Posted in Bizarre observations, Sweet rantings, pregnancy at 1:28 pm by rachelelizabeth

As I enter my second trimester, I notice a growing lack of focus, an increasing amount of headaches, and an insatiable appetite for Jack in the Box tacos (9 last week, and 10 this week).

The concept of emergency shopping becomes clear for me. I scorn my earlier whines concerning not knowing what to wear. Now, I ACTUALLY don’t know what to wear. I can tell my husband with honesty that I have nothing to wear. While most women dream of being able to say this with accuracy, the downside can be found in the workout drawer, where the sweats reside.

I used to shop for clothes as motivation to lose weight. I would buy something that was mostly modest, and wouldn’t allow myself to wear it until I had lost enough weight to make it loose and appropriate. Now I try on clothes and think, “will this look good in ten pounds?” as I push my stomach out until it hurts.

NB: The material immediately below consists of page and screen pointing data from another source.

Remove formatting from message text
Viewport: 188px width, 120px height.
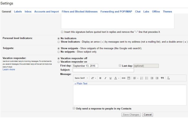click(168, 78)
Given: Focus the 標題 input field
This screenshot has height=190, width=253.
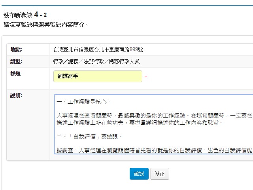Looking at the screenshot, I should 98,76.
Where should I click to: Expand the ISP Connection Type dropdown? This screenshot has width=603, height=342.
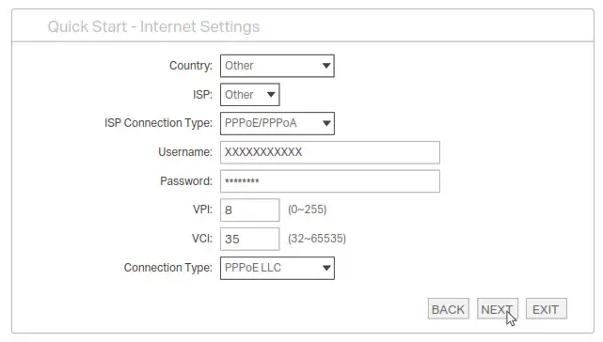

I hope to be able to better manage my piano students, but wonder how this can be achieved when I cannot even manage the locks that were supposed to be vividly resplendent and glowing by now.

Discouraged, I turn to Target and spend too much on products that promise vibrancy. If I don’t possess it, I comfort myself that I can fake it.

Oops, I have to go run errands….and get tacos.

09.17.07

The Sabbatical Ends

Posted in Uncategorized at 4:35 pm by rachelelizabeth

I celebrate my successful return to the Internet on a regular basis (with both great research by me and  great expense to my handsome husband who primarily uses the Internet to look up hikes) by relaxing at a coffee shop, sipping a remarkably scrumptious cup of Leaves of Provence. I surmise this tea to be a blended black tea, but love the taste too much to really care.

I anticipated my re-immersion in things technological to be fraught with brilliance. This illuminating wit would indubitably begin with my first blog. Regrettably, I sit hear with all the cognition of congress interviewing the General.

 Twelve weeks of pregnancy have brought the panic stricken necessity of purchasing new clothes. My normal clothes begin to stretch the bonds of modesty. Besides, I can’t even fit into some of them.

I comfort myself that soon the tiredness will abate, and perhaps I can once again dream of possessing a logical thought process.